We have previously demonstrated that carnosol, a naturally occurring diterpene, inhibited in vitro cell viability and colony growth, as well as induced cell cycle arrest, autophagy and apoptosis in human triple negative breast cancer (TNBC) cells. In the present study, we evaluated the ability of carnosol to inhibit tumor growth and metastasis in vivo. We found that non-cytotoxic concentrations of carnosol inhibited the migration and invasion of MDA-MB-231 cells in wound healing and matrigel invasion assays. Furthermore, gelatin zymography, ELISA, and RT-PCR assays revealed that carnosol inhibited the activity and downregulation the expression of MMP-9. Mechanistically, we demonstrated that carnosol suppressed the activation of STAT3 signaling pathway through a ROS-dependent targeting of STAT3 to proteasome-degradation in breast cancer cells (MDA-MB-231, Hs578T, MCF-7, and T47D). We show that blockade of proteasome activity, by MG-132 and bortezomib, or ROS accumulation, by N-acetylcysteine (NAC), restored the level of STAT3 protein. In addition, using chick embryo tumor growth assay, we showed that carnosol significantly and markedly suppressed tumor growth and metastasis of breast cancer xenografts. To the best of our knowledge, this is the first report which shows that carnosol specifically targets signal transducer and activator of transcription 3 (STAT3) for proteasome degradation in breast cancer. Our study further provide evidence that carnosol may represent a promising therapeutic candidate that canmodulate breast cancer growth and metastasis.

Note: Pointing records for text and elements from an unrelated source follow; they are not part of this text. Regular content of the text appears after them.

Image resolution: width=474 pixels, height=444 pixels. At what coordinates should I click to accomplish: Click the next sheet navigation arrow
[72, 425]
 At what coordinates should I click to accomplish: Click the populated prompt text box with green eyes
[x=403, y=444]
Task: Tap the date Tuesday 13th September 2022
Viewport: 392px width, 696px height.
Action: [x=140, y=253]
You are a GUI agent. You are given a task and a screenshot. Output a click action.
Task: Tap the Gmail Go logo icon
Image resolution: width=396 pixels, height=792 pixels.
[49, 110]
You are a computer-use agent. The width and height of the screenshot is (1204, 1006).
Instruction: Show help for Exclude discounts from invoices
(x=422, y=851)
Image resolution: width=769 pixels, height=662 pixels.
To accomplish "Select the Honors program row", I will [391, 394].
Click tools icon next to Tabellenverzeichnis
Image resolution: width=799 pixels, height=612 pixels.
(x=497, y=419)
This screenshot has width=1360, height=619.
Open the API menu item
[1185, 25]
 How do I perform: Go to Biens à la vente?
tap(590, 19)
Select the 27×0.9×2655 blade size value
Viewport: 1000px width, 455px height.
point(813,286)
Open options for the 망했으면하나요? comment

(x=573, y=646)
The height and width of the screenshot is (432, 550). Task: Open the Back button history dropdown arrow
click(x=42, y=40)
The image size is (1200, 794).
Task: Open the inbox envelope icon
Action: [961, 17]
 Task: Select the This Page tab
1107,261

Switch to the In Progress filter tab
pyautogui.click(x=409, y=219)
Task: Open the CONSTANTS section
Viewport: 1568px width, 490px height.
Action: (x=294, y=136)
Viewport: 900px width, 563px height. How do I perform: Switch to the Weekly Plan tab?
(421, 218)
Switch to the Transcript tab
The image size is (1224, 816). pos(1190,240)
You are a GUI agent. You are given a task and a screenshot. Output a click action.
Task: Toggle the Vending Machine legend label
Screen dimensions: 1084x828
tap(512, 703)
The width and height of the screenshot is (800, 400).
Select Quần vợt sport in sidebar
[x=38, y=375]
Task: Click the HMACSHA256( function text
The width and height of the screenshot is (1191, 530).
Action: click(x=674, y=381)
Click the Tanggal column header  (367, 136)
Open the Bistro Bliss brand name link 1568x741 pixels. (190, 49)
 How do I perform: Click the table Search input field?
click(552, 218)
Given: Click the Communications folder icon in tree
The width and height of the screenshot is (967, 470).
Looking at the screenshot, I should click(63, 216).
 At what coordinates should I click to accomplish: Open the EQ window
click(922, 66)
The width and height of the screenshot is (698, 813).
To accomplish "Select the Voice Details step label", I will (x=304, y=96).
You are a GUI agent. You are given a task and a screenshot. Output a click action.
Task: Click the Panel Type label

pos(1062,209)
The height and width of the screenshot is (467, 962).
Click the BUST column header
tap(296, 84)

先前研究表明，天然存在的二萜类化合物卡诺索尔，可在体外抑制细胞活力和集落生长，并诱导人三阴性乳腺癌（TNBC）细胞周期阻滞、自噬和凋亡。在本研究中，我们评估了卡诺索尔在体内抑制肿瘤生长和转移的能力。我们发现，非细胞毒性浓度的卡诺索尔在伤口愈合和Matrigel侵袭实验中抑制了MDA-MB-231细胞的迁移和侵袭。此外，凝胶酶谱、ELISA和RT-PCR实验显示，卡诺索尔抑制了MMP-9的活性和下调其表达。机制研究表明，卡诺索尔通过依赖活性氧（ROS）将STAT3靶向至蛋白酶体降解，从而抑制了STAT3信号通路的激活。在乳腺癌细胞（MDA-MB-231、Hs578T、MCF-7和T47D）中，我们展示了蛋白酶体活性阻断剂MG-132和硼替佐米，或ROS积累抑制剂N-乙酰半胱氨酸（NAC）均能恢复STAT3蛋白水平。此外，通过鸡胚肿瘤生长实验，我们证明了卡诺索尔显著抑制了乳腺癌异种移植肿瘤的生长和转移。据我们所知，这是首次报道卡诺索尔在乳腺癌中特异性靶向信号转导和转录激活因子3（STAT3）进行蛋白酶体降解的研究。我们的研究进一步提供了证据，表明卡诺索尔可能成为一种具有潜力的治疗候选药物，能够调节乳腺癌的生长和转移。